── THE DATA ──

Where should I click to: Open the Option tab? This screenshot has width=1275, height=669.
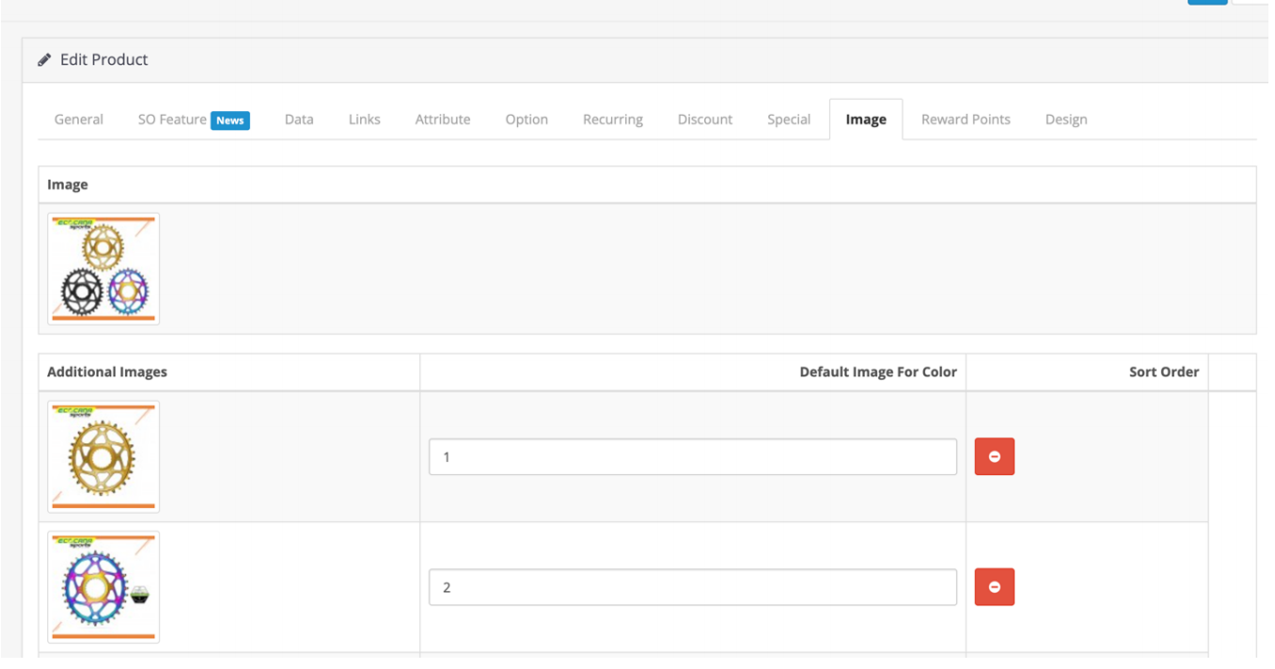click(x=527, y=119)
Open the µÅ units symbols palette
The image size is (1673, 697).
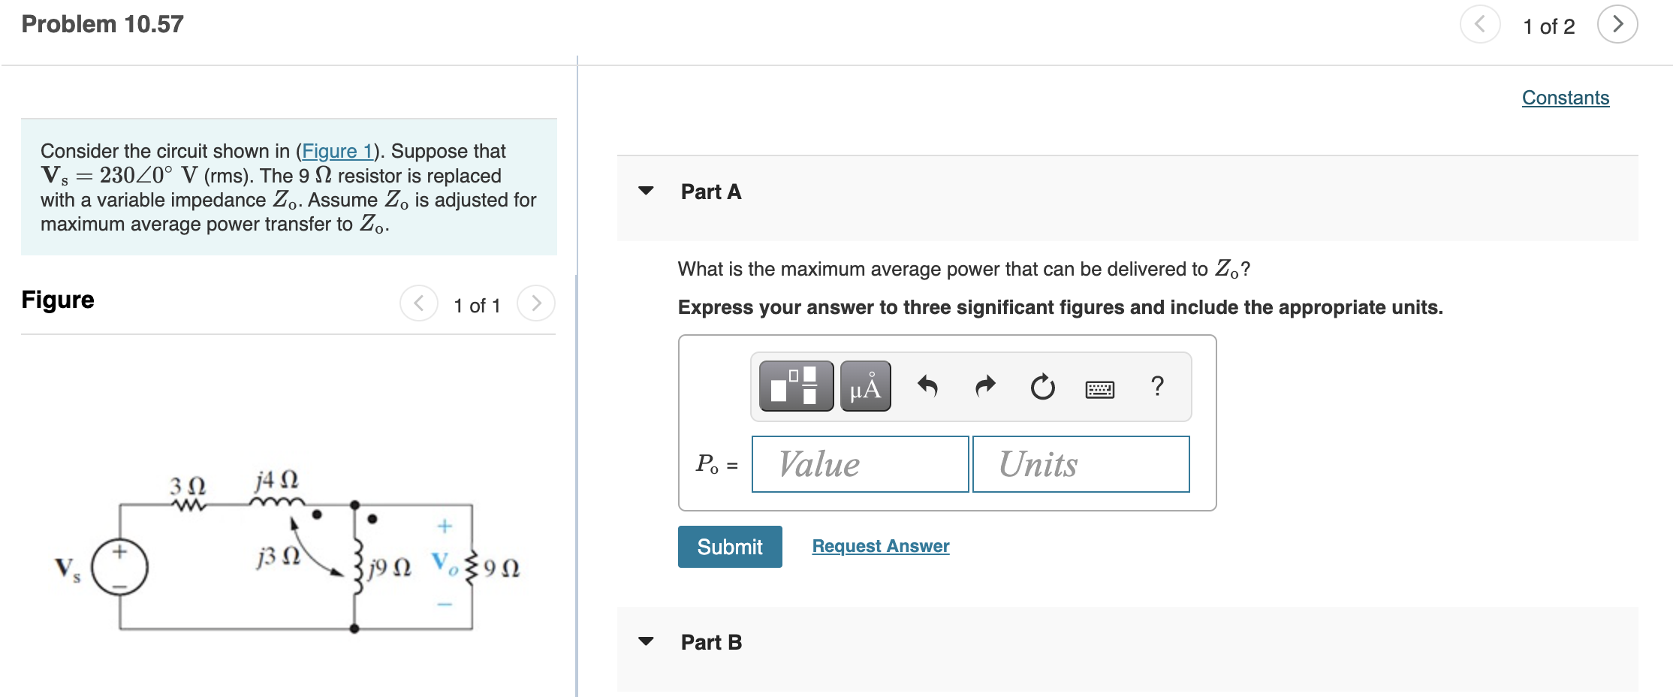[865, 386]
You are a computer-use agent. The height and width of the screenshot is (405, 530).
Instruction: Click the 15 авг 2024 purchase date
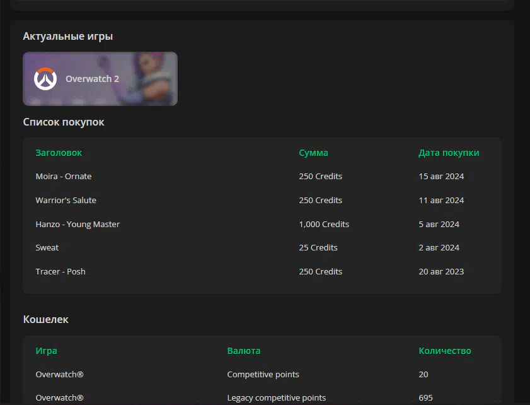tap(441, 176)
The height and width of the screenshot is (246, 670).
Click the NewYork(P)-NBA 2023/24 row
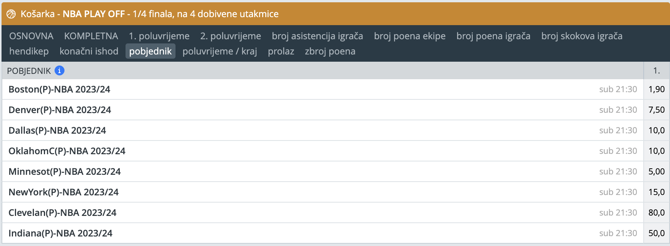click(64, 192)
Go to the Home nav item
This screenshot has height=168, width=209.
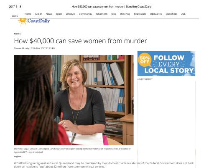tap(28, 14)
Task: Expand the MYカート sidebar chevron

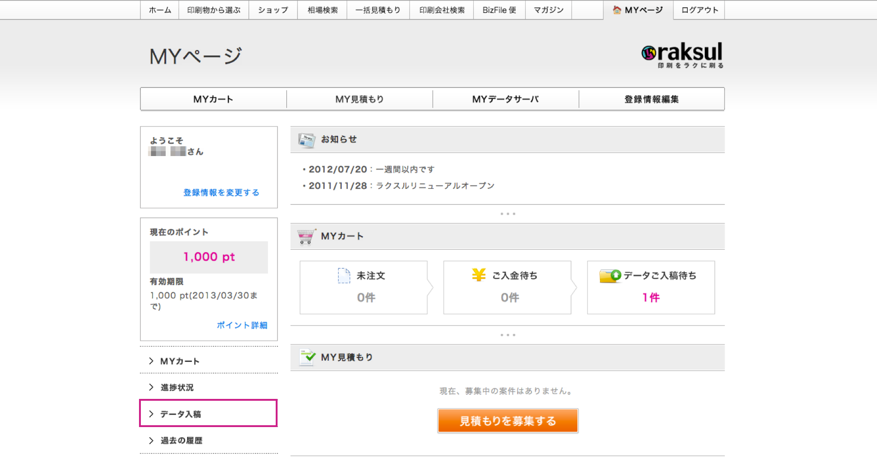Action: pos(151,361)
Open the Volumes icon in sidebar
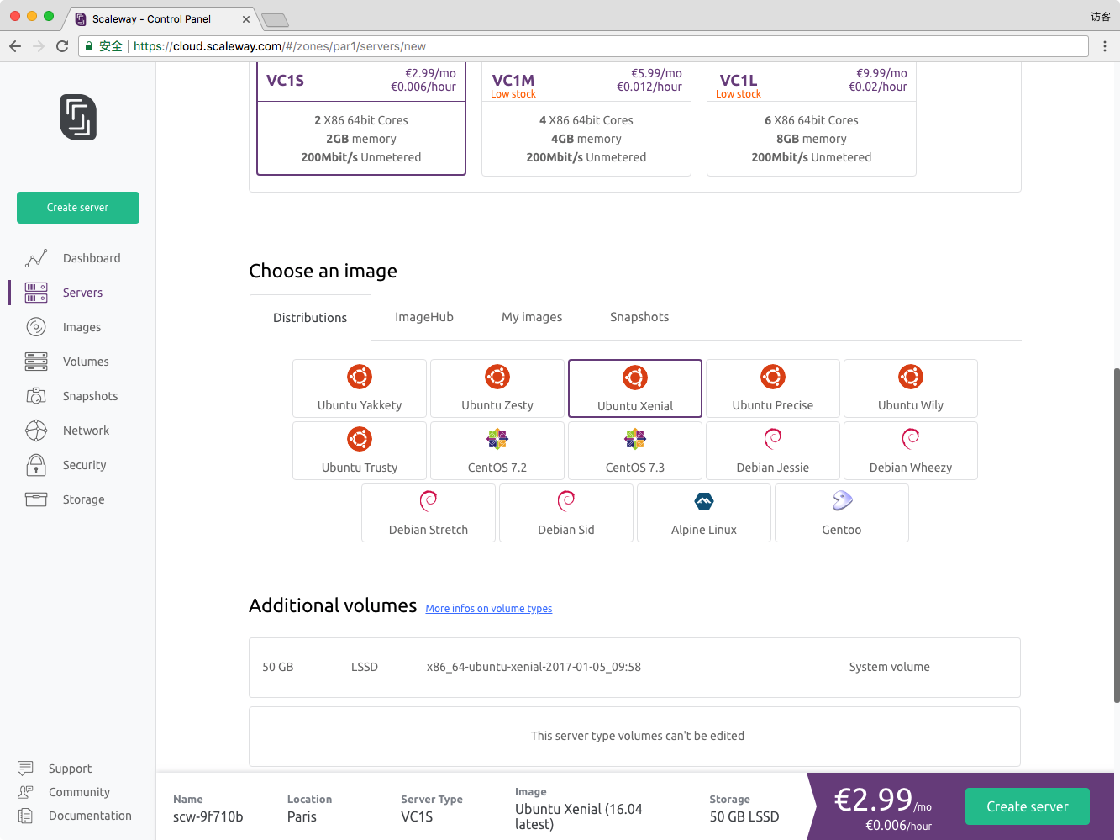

───

■ HOW TO COMPLETE THIS TASK: Start at the line that contains "Go to the Home nav item" and retype every line through the end of the entries above, both ends included. Exclude all pictures.

■ EXERCISE RESULT:
Go to the Home nav item
This screenshot has height=168, width=209.
tap(28, 14)
Task: Expand the MYカート sidebar chevron

Action: pos(151,361)
Open the Volumes icon in sidebar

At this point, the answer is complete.